#### [WORK ITEM]
Which lines run from the line with "Task: Open the chart download menu icon" through the line with "The image size is (320, 184)." in the entries below? Print them exactly, both ends included, and nothing more.

#### [THE DATA]
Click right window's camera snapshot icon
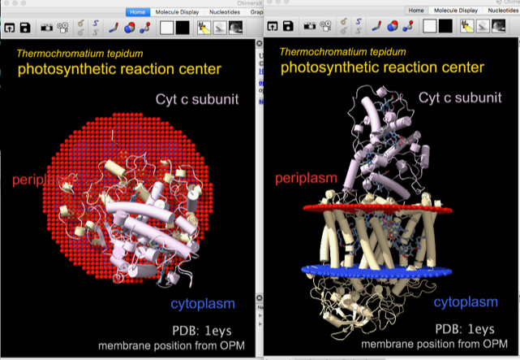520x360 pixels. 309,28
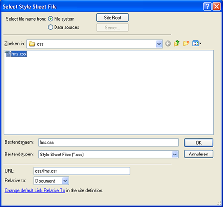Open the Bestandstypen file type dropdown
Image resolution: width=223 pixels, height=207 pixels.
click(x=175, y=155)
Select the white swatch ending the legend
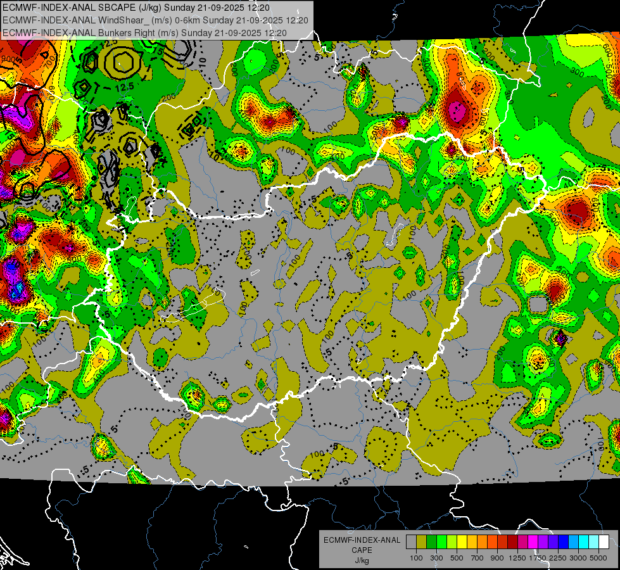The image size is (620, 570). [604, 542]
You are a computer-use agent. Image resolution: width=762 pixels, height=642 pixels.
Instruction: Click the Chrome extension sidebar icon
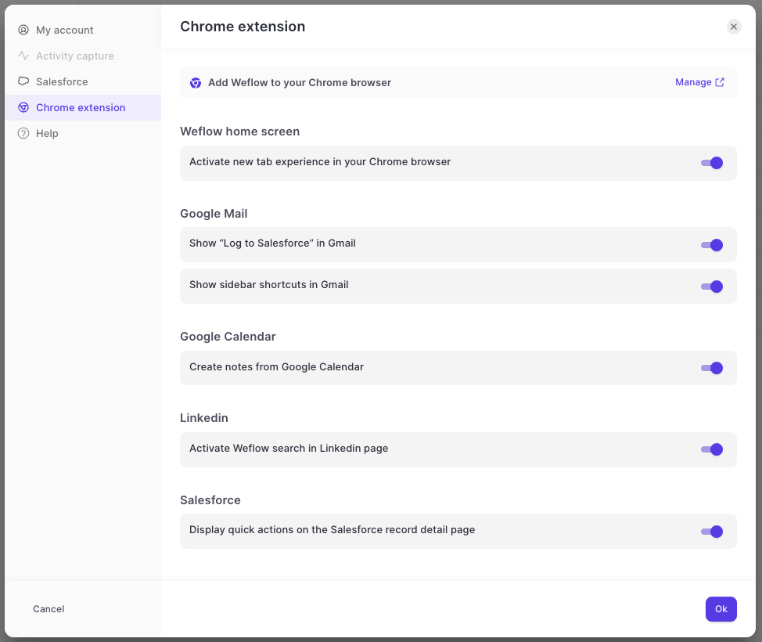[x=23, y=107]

---

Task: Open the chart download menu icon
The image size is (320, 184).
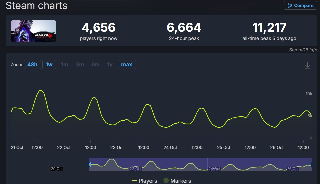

#### [RESPONSE]
Task: Open the chart download menu icon
The image size is (320, 184).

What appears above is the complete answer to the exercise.